◆ EXTRACTED TEXT
* * * *

Export nodes to a pandas DataFrame.

`export_edges(rel_type, *, graph=None, properties=None, limit=None) → DataFrame`¶

Export edges to a pandas DataFrame.

Graph algorithms¶

All algorithms work by converting the AGE graph to NetworkX internally.

`to_networkx(*, graph=None, labels=None, rel_types=None, directed=True, node_properties=True, edge_properties=True) → nx.DiGraph | nx.Graph`¶

Convert the AGE graph to a NetworkX graph object.

Parameter	Type	Default	Description
`labels`	`list[str] \\| None`	`None`	Vertex labels to include. None = all
`rel_types`	`list[str] \\| None`	`None`	Edge types to include. None = all
`directed`	`bool`	`True`	Return DiGraph vs Graph
`node_properties`	`bool`	`True`	Include vertex properties as node attributes
`edge_properties`	`bool`	`True`	Include edge properties as edge attributes

`pagerank(*, graph=None, label=None, rel_type=None, damping=0.85) → DataFrame`¶

Compute PageRank over the graph.

`communities(*, graph=None, method="louvain", label=None, rel_type=None) → DataFrame`¶

Detect communities. Methods: "louvain".

`shortest_path(source, target, *, graph=None, weight=None, label=None, rel_type=None) → list[int]`¶

Find shortest path between two node IDs. Returns list of node IDs.

`centrality(*, graph=None, measure="degree", label=None, rel_type=None) → DataFrame`¶

Compute centrality measures. Measures: "degree", "betweenness", "closeness".

Connection¶

`connection → psycopg.Connection`¶

The underlying psycopg connection.

`graph → str | None`¶

The default graph name.

`close()`¶

Close the database connection. Also usable as a context manager (with duffy.connect(...) as db:).

DuffyPool¶

Connection pool for multi-threaded / web applications. Returned by duffy.connect_pool().

`connection() → context manager`¶

Get a DuffyDriver backed by a pooled connection.

with pool.connection() as db:
    db.cypher("MATCH (n) RETURN n")

`close()`¶

Close the pool and all connections.

Result¶

Container for query results. Returned by cypher(), sql(), vector_search(), and hybrid_search().

Properties¶

Property	Type	Description
`columns`	`list[str]`	Column names
`records`	`list[Record]`	List of Record objects

Methods¶

`to_df(*, expand=False) → DataFrame`¶

Convert to a pandas DataFrame. With expand=True, Vertex/Edge objects are flattened into separate columns (e.g., n._id, n._label, n.name).

`to_dicts(*, expand=False) → list[dict]`¶

Convert to a list of plain Python dicts.

`to_arrow(*, expand=False) → pyarrow.Table`¶

Convert to a PyArrow Table.

`single() → Record`¶

Return the single record. Raises ValueError if count != 1.

Iteration¶

Result supports len(), bool(), and iteration over Record objects.

Record¶

A single row with keyed and positional access:

record = result.single()

* * * *

◆ DATASET EXTRACT

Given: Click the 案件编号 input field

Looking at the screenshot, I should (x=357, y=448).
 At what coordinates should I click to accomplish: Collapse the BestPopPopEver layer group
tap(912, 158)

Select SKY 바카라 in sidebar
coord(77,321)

* * * *

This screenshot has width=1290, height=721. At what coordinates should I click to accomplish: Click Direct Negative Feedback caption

* * * *

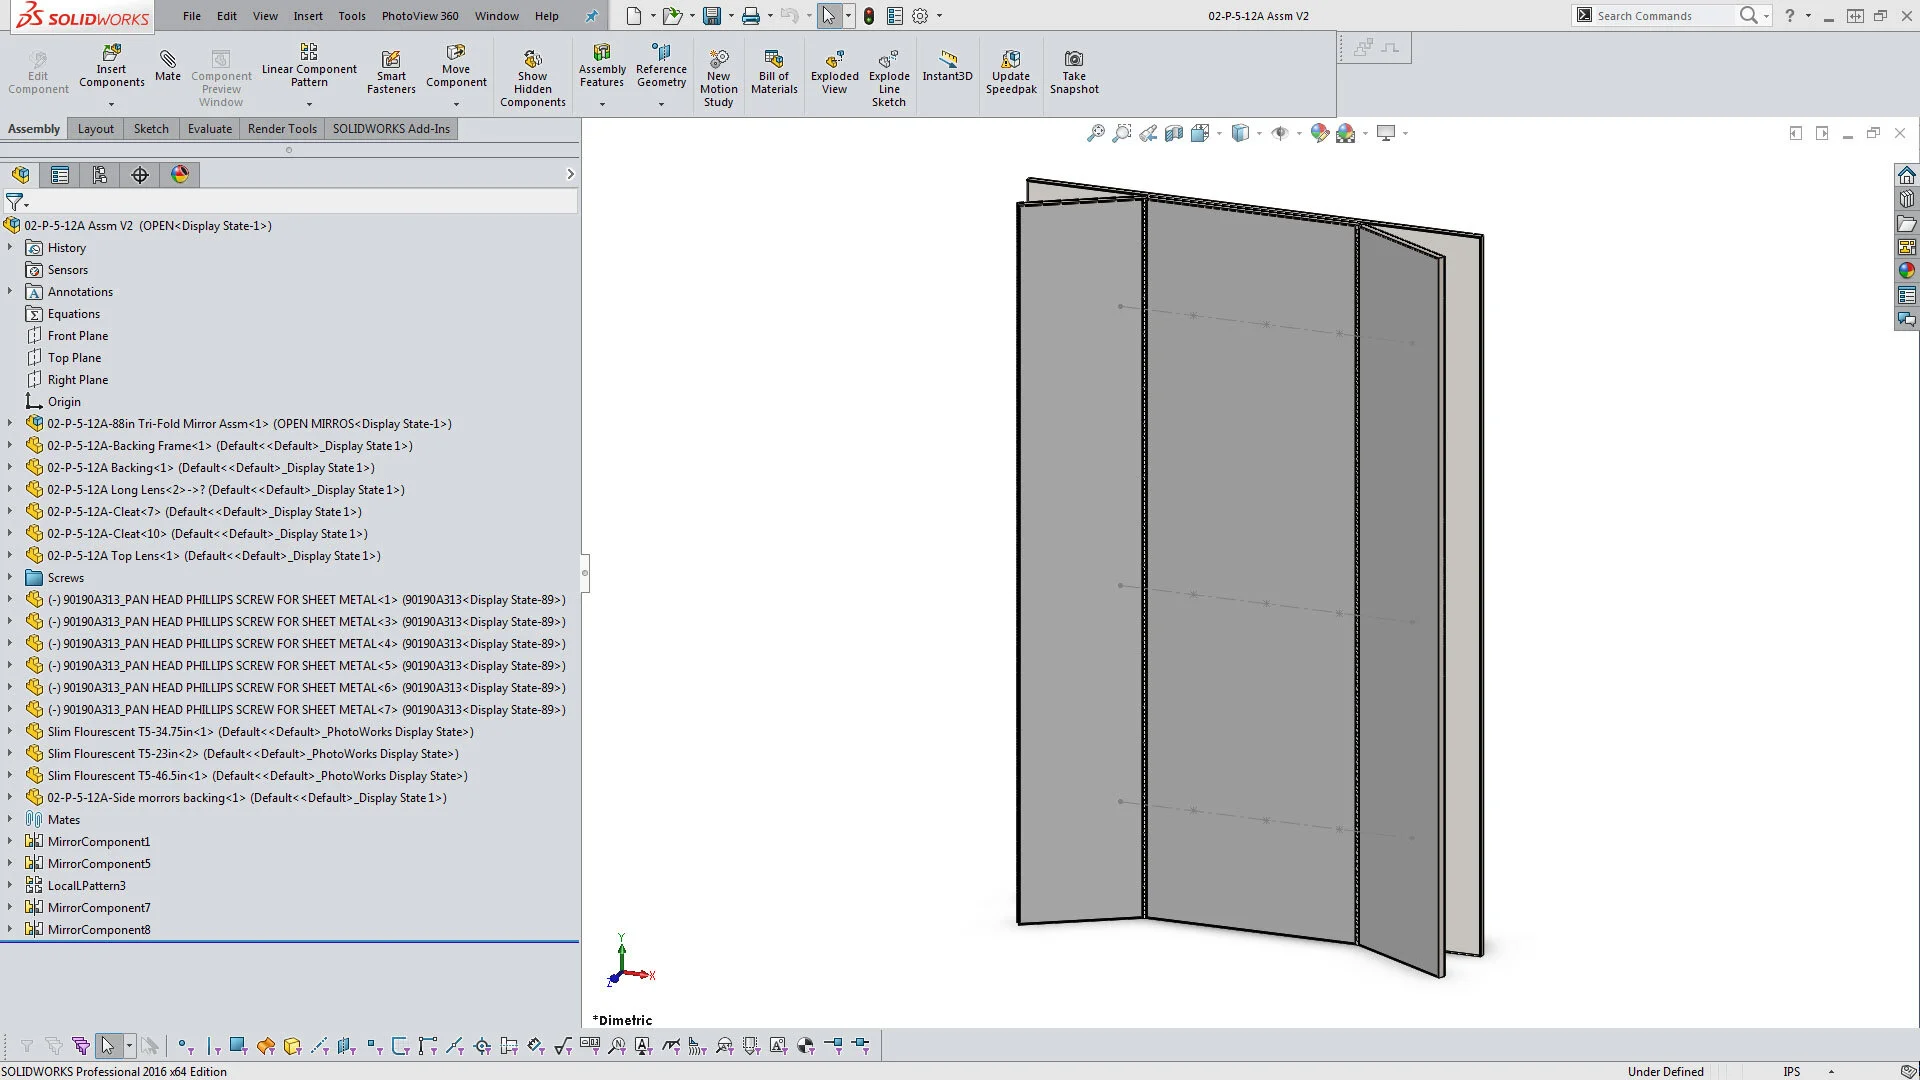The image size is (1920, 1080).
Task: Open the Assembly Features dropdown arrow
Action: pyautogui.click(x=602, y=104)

* * * *

◆ EXERCISE REQUIREMENTS
(a) In the Duffy API reference, what exception does single() raise when the result does not hold exactly one record?
(b) Translate this sentence from the Duffy API reference into Spanish: "All algorithms work by converting the AGE graph to NetworkX internally."
(c) Carry on writing the Duffy API reference from the point where it stops.

◆ TASK-BY-TASK RESULTS
(a) ValueError

(b) Todos los algoritmos funcionan convirtiendo internamente el grafo de AGE a NetworkX.

(c)
record["n.name"]   # keyed access
record[0]          # positional access
record.keys()      # column names
record.values()    # row values

Query Builders¶

Programmatic construction of Cypher queries. All builders produce (cypher_string, params_tuple) via .build(), or can be passed directly to db.execute(builder).

`Match(label=None, alias=None, **properties)`¶

Build a MATCH query with fluent chaining.

q = (
    Match("Person", alias="p", name="Alice")
    .rel("KNOWS", alias="r")
    .node("Person", alias="q")
    .where(p__age__gt=30)
    .return_("p.name", "q.name")
    .order_by("p.name")
    .limit(10)
)
result = db.execute(q)

Chaining methods:

Method	Description
`.rel(rel_type, alias=None, direction="out", **props)`	Add a relationship pattern
`.node(label=None, alias=None, **props)`	Add a node pattern
`.where(raw=None, **kwargs)`	Add WHERE conditions (Django-style: `alias__prop__op=value`)
`.return_(*exprs)`	Set RETURN expressions
`.return_all()`	RETURN *
`.with_(*exprs)`	Add WITH clause
`.set(alias, **properties)`	Add SET clause
`.delete(*aliases, detach=False)`	Add DELETE clause
`.order_by(*exprs, desc=False)`	Add ORDER BY
`.limit(n)`	Add LIMIT
`.skip(n)`	Add SKIP
`.build() → (str, tuple)`	Build the Cypher string and params

WHERE operators: gt, gte, lt, lte, ne, contains, starts_with, ends_with, in, is_null, is_not_null.

`Create(label, alias="n", **properties)`¶

Build a CREATE query.

q = Create("Person", name="Alice", age=30).return_("n")
result = db.execute(q)

Chaining methods:

Method	Description
`.rel(rel_type, target_label, direction="out", target_alias=None, **props)`	Chain a relationship + target node
`.return_(*exprs)`	Set RETURN expressions

`Merge(label, alias="n", **match_properties)`¶

Build a MERGE query with optional ON CREATE SET / ON MATCH SET.

q = (
    Merge("Person", name="Alice")
    .on_create(created_at="2024-01-01")
    .on_match(last_seen="2024-06-01")
    .set(active=True)
    .return_("n")
)
result = db.execute(q)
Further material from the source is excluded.